── Exercise data ──
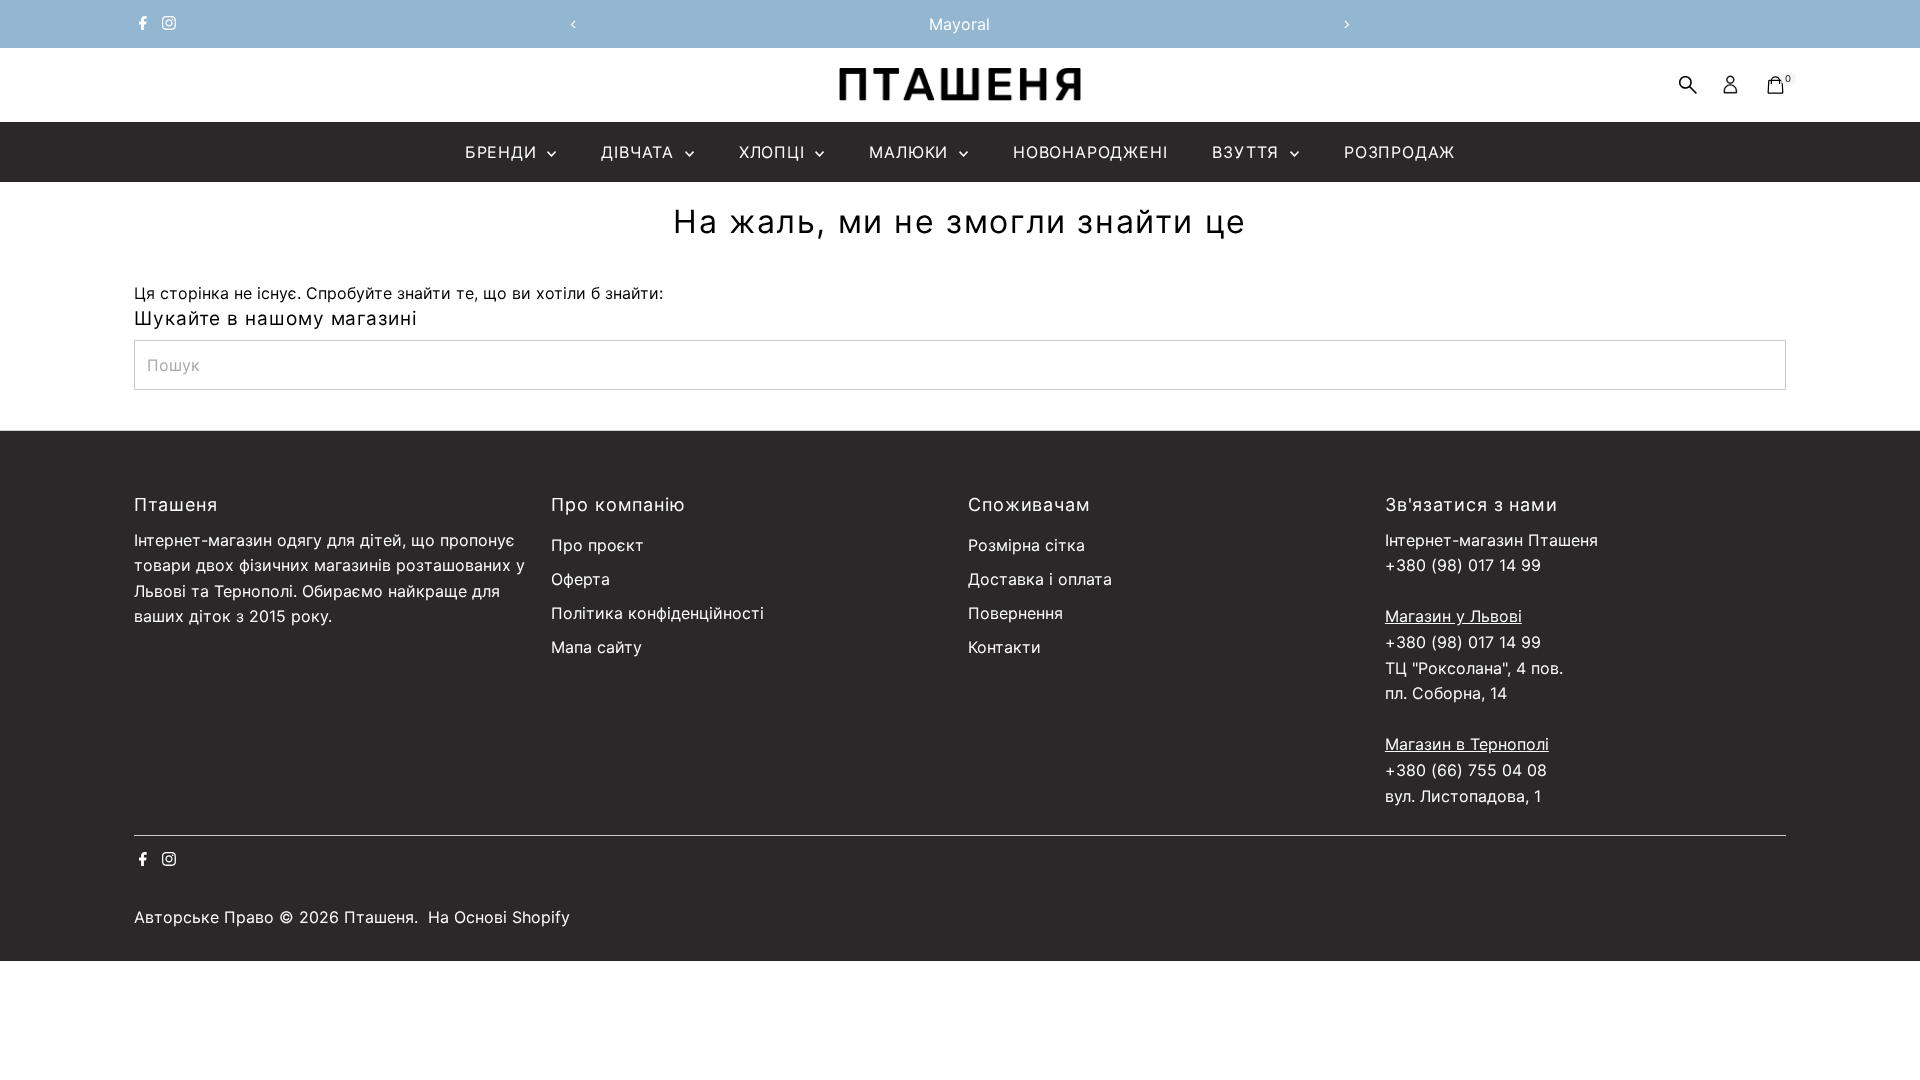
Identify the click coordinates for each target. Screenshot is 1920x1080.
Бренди (504, 152)
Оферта (580, 579)
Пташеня (379, 917)
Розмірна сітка (1026, 545)
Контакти (1004, 647)
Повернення (1015, 613)
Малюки (911, 152)
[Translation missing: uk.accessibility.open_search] (1688, 85)
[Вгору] (1880, 1025)
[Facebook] (143, 24)
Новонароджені (1090, 152)
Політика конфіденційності (657, 613)
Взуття (1248, 152)
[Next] (1346, 24)
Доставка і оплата (1040, 579)
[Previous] (573, 24)
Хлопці (775, 152)
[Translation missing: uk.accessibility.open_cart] (1775, 85)
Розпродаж (1399, 152)
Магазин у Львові (1453, 616)
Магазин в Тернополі (1467, 744)
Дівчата (640, 152)
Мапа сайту (596, 647)
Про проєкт (597, 545)
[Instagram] (169, 24)
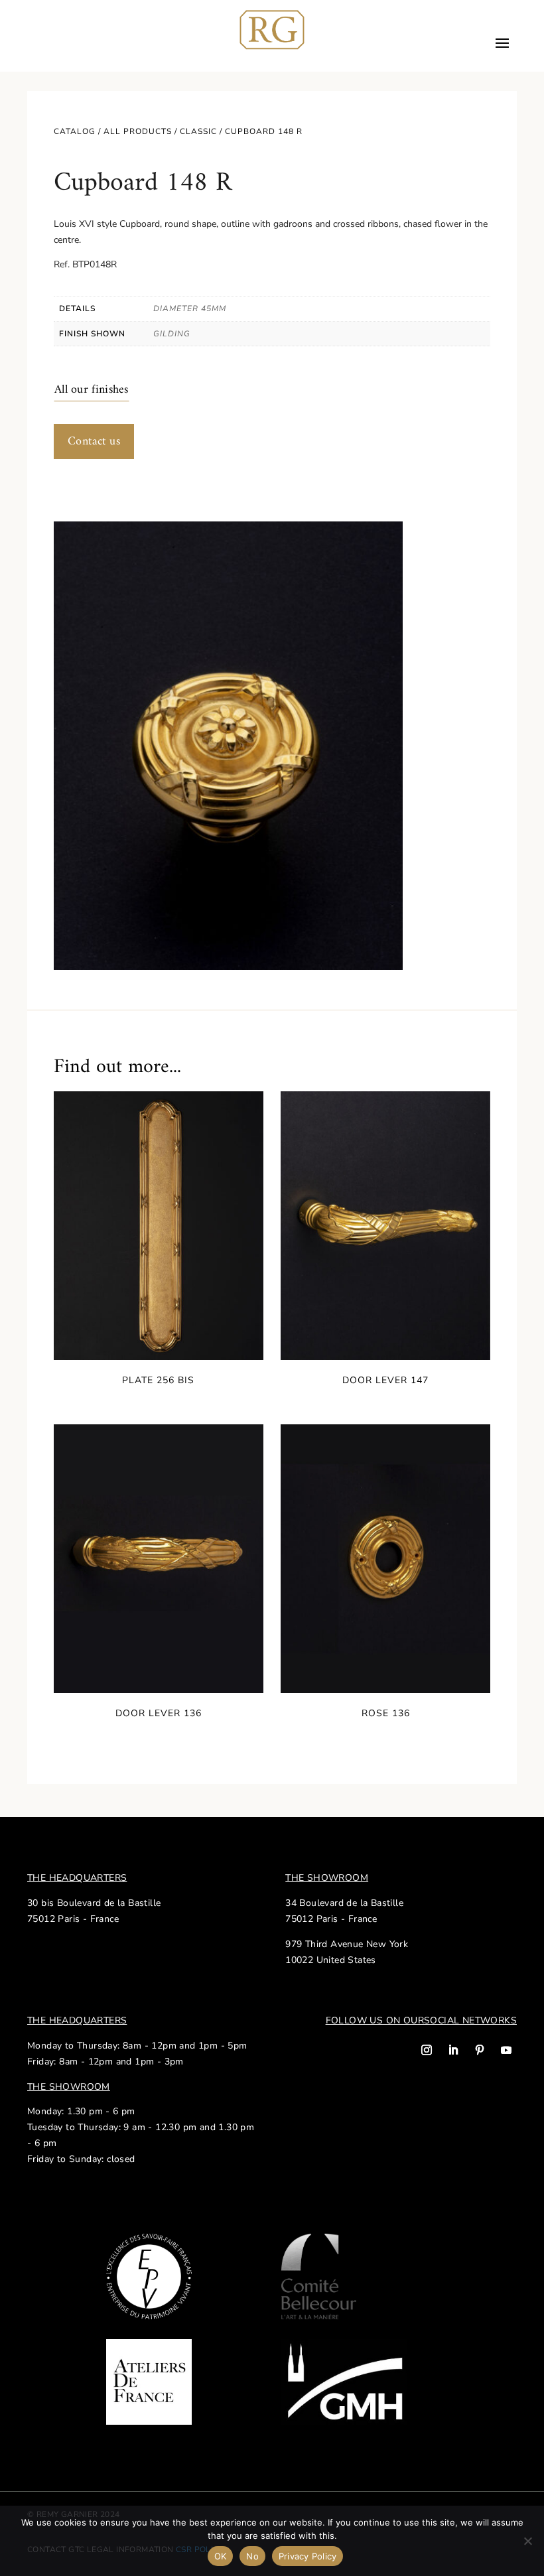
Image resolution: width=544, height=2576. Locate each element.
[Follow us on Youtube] (506, 2050)
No (252, 2556)
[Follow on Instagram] (426, 2050)
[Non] (527, 2540)
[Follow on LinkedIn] (453, 2050)
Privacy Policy (308, 2556)
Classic (198, 131)
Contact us (94, 441)
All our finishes (91, 389)
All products (137, 131)
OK (220, 2556)
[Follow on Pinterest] (479, 2050)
───
### Your task
Your copy of the entries must be exact and must not include any of their pictures.

### Written response
Identify the click coordinates for each target. Screenshot is 1920x1080.
Бренди (504, 152)
Оферта (580, 579)
Пташеня (379, 917)
Розмірна сітка (1026, 545)
Контакти (1004, 647)
Повернення (1015, 613)
Малюки (911, 152)
[Translation missing: uk.accessibility.open_search] (1688, 85)
[Вгору] (1880, 1025)
[Facebook] (143, 24)
Новонароджені (1090, 152)
Політика конфіденційності (657, 613)
Взуття (1248, 152)
[Next] (1346, 24)
Доставка і оплата (1040, 579)
[Previous] (573, 24)
Хлопці (775, 152)
[Translation missing: uk.accessibility.open_cart] (1775, 85)
Розпродаж (1399, 152)
Магазин у Львові (1453, 616)
Магазин в Тернополі (1467, 744)
Дівчата (640, 152)
Мапа сайту (596, 647)
Про проєкт (597, 545)
[Instagram] (169, 24)
Image resolution: width=544, height=2576. Locate each element.
[Follow us on Youtube] (506, 2050)
No (252, 2556)
[Follow on Instagram] (426, 2050)
[Non] (527, 2540)
[Follow on LinkedIn] (453, 2050)
Privacy Policy (308, 2556)
Classic (198, 131)
Contact us (94, 441)
All our finishes (91, 389)
All products (137, 131)
OK (220, 2556)
[Follow on Pinterest] (479, 2050)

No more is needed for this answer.